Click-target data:

-- BEGIN --

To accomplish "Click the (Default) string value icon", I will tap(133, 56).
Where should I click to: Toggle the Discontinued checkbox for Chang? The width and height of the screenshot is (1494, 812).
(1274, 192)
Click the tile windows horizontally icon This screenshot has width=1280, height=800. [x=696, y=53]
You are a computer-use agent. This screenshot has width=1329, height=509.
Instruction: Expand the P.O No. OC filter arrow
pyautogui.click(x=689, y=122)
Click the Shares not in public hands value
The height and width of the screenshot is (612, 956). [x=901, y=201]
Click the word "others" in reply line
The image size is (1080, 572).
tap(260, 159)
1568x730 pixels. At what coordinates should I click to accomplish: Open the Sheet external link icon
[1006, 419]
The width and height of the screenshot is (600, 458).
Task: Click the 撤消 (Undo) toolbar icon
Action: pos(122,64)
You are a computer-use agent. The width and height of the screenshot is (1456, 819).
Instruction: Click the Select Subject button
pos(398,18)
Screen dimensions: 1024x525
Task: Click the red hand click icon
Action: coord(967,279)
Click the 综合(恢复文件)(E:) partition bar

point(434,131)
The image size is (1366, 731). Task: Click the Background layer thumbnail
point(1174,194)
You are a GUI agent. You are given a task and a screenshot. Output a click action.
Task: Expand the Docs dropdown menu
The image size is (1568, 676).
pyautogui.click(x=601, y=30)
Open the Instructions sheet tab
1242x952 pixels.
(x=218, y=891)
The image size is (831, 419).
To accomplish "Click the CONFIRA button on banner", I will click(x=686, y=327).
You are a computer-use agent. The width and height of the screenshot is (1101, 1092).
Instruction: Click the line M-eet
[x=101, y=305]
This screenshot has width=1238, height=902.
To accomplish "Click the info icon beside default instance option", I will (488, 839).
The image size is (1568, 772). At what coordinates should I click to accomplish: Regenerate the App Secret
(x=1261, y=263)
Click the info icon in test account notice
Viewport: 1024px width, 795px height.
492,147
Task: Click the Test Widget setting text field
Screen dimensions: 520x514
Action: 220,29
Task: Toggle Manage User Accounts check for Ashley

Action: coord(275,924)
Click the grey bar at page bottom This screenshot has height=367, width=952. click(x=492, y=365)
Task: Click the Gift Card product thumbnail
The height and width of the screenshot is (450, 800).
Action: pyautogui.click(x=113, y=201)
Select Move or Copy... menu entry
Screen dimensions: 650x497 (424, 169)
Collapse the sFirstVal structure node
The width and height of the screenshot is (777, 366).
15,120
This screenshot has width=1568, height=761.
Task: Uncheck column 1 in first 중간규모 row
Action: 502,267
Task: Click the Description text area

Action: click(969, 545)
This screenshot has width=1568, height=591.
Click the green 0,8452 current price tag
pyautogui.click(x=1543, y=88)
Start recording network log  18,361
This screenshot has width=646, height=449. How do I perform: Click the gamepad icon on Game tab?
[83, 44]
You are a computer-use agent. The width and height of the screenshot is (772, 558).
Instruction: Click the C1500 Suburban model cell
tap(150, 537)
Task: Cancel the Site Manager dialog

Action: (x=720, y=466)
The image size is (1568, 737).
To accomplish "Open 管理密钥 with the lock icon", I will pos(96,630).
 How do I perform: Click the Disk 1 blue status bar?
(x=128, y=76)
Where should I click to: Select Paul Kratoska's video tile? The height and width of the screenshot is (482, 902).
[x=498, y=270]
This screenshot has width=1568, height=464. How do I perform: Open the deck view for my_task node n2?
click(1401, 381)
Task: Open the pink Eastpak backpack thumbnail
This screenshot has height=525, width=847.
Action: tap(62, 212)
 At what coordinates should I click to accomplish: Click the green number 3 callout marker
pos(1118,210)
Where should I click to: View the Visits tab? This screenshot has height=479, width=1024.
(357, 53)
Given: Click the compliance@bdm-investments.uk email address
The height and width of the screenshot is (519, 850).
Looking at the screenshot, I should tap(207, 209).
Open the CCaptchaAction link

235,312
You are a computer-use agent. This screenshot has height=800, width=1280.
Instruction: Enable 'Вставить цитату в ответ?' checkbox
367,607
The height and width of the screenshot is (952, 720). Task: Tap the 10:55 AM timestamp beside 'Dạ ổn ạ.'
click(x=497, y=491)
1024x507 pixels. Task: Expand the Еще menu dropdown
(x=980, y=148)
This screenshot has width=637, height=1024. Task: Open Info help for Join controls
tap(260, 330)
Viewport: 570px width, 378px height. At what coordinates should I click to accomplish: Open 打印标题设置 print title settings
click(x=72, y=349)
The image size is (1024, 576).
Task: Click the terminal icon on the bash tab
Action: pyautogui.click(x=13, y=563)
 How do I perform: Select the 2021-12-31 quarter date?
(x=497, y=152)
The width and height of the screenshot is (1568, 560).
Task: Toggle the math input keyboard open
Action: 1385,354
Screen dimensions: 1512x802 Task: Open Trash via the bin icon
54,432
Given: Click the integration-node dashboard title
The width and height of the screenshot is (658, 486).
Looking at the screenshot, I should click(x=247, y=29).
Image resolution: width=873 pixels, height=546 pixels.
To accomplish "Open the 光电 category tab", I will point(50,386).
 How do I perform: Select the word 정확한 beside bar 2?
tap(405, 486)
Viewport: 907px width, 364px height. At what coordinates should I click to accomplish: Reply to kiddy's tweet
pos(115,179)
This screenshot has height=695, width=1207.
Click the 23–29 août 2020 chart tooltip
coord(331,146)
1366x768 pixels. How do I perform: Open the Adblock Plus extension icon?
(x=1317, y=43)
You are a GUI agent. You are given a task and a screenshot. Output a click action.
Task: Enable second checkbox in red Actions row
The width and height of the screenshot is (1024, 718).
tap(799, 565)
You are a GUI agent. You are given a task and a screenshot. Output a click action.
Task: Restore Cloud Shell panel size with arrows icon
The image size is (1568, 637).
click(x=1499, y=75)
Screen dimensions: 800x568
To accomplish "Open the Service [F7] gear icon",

-- END --

WORK TO COMPLETE =
Copy out all of the data above again, word for word, from the first line to the last.

FINAL RESULT =
To accomplish "Click the (Default) string value icon", I will tap(133, 56).
Where should I click to: Toggle the Discontinued checkbox for Chang? The width and height of the screenshot is (1494, 812).
(1274, 192)
Click the tile windows horizontally icon This screenshot has width=1280, height=800. [x=696, y=53]
You are a computer-use agent. This screenshot has width=1329, height=509.
Instruction: Expand the P.O No. OC filter arrow
pyautogui.click(x=689, y=122)
Click the Shares not in public hands value
The height and width of the screenshot is (612, 956). [x=901, y=201]
Click the word "others" in reply line
The image size is (1080, 572).
tap(260, 159)
1568x730 pixels. At what coordinates should I click to accomplish: Open the Sheet external link icon
[1006, 419]
The width and height of the screenshot is (600, 458).
Task: Click the 撤消 (Undo) toolbar icon
Action: pos(122,64)
You are a computer-use agent. The width and height of the screenshot is (1456, 819).
Instruction: Click the Select Subject button
pos(398,18)
Screen dimensions: 1024x525
Task: Click the red hand click icon
Action: coord(967,279)
Click the 综合(恢复文件)(E:) partition bar

point(434,131)
The image size is (1366, 731). Task: Click the Background layer thumbnail
point(1174,194)
You are a GUI agent. You are given a task and a screenshot. Output a click action.
Task: Expand the Docs dropdown menu
The image size is (1568, 676).
pyautogui.click(x=601, y=30)
Open the Instructions sheet tab
1242x952 pixels.
(x=218, y=891)
The image size is (831, 419).
To accomplish "Click the CONFIRA button on banner", I will click(x=686, y=327).
You are a computer-use agent. The width and height of the screenshot is (1101, 1092).
Instruction: Click the line M-eet
[x=101, y=305]
This screenshot has width=1238, height=902.
To accomplish "Click the info icon beside default instance option", I will (488, 839).
The image size is (1568, 772). At what coordinates should I click to accomplish: Regenerate the App Secret
(x=1261, y=263)
Click the info icon in test account notice
Viewport: 1024px width, 795px height.
492,147
Task: Click the Test Widget setting text field
Screen dimensions: 520x514
Action: 220,29
Task: Toggle Manage User Accounts check for Ashley

Action: coord(275,924)
Click the grey bar at page bottom This screenshot has height=367, width=952. click(x=492, y=365)
Task: Click the Gift Card product thumbnail
The height and width of the screenshot is (450, 800).
Action: pyautogui.click(x=113, y=201)
Select Move or Copy... menu entry
Screen dimensions: 650x497 (424, 169)
Collapse the sFirstVal structure node
The width and height of the screenshot is (777, 366).
15,120
This screenshot has width=1568, height=761.
Task: Uncheck column 1 in first 중간규모 row
Action: 502,267
Task: Click the Description text area

Action: click(969, 545)
This screenshot has width=1568, height=591.
Click the green 0,8452 current price tag
pyautogui.click(x=1543, y=88)
Start recording network log  18,361
This screenshot has width=646, height=449. How do I perform: Click the gamepad icon on Game tab?
[83, 44]
You are a computer-use agent. The width and height of the screenshot is (772, 558).
Instruction: Click the C1500 Suburban model cell
tap(150, 537)
Task: Cancel the Site Manager dialog

Action: (x=720, y=466)
The image size is (1568, 737).
To accomplish "Open 管理密钥 with the lock icon", I will pos(96,630).
 How do I perform: Click the Disk 1 blue status bar?
(x=128, y=76)
Where should I click to: Select Paul Kratoska's video tile? The height and width of the screenshot is (482, 902).
[x=498, y=270]
This screenshot has width=1568, height=464. How do I perform: Open the deck view for my_task node n2?
click(1401, 381)
Task: Open the pink Eastpak backpack thumbnail
This screenshot has height=525, width=847.
Action: tap(62, 212)
 At what coordinates should I click to accomplish: Click the green number 3 callout marker
pos(1118,210)
Where should I click to: View the Visits tab? This screenshot has height=479, width=1024.
(357, 53)
Given: Click the compliance@bdm-investments.uk email address
The height and width of the screenshot is (519, 850).
Looking at the screenshot, I should tap(207, 209).
Open the CCaptchaAction link

235,312
You are a computer-use agent. This screenshot has height=800, width=1280.
Instruction: Enable 'Вставить цитату в ответ?' checkbox
367,607
The height and width of the screenshot is (952, 720). Task: Tap the 10:55 AM timestamp beside 'Dạ ổn ạ.'
click(x=497, y=491)
1024x507 pixels. Task: Expand the Еще menu dropdown
(x=980, y=148)
This screenshot has width=637, height=1024. Task: Open Info help for Join controls
tap(260, 330)
Viewport: 570px width, 378px height. At what coordinates should I click to accomplish: Open 打印标题设置 print title settings
click(x=72, y=349)
The image size is (1024, 576).
Task: Click the terminal icon on the bash tab
Action: pyautogui.click(x=13, y=563)
 How do I perform: Select the 2021-12-31 quarter date?
(x=497, y=152)
The width and height of the screenshot is (1568, 560).
Task: Toggle the math input keyboard open
Action: 1385,354
Screen dimensions: 1512x802 Task: Open Trash via the bin icon
54,432
Given: Click the integration-node dashboard title
The width and height of the screenshot is (658, 486).
Looking at the screenshot, I should click(x=247, y=29).
Image resolution: width=873 pixels, height=546 pixels.
To accomplish "Open the 光电 category tab", I will point(50,386).
 How do I perform: Select the word 정확한 beside bar 2?
tap(405, 486)
Viewport: 907px width, 364px height. At what coordinates should I click to accomplish: Reply to kiddy's tweet
pos(115,179)
This screenshot has height=695, width=1207.
Click the 23–29 août 2020 chart tooltip
coord(331,146)
1366x768 pixels. How do I perform: Open the Adblock Plus extension icon?
(x=1317, y=43)
You are a GUI agent. You are given a task and a screenshot. Output a click action.
Task: Enable second checkbox in red Actions row
The width and height of the screenshot is (1024, 718).
tap(799, 565)
You are a GUI agent. You are given a task and a screenshot. Output a click action.
Task: Restore Cloud Shell panel size with arrows icon
The image size is (1568, 637).
click(x=1499, y=75)
Screen dimensions: 800x568
To accomplish "Open the Service [F7] gear icon",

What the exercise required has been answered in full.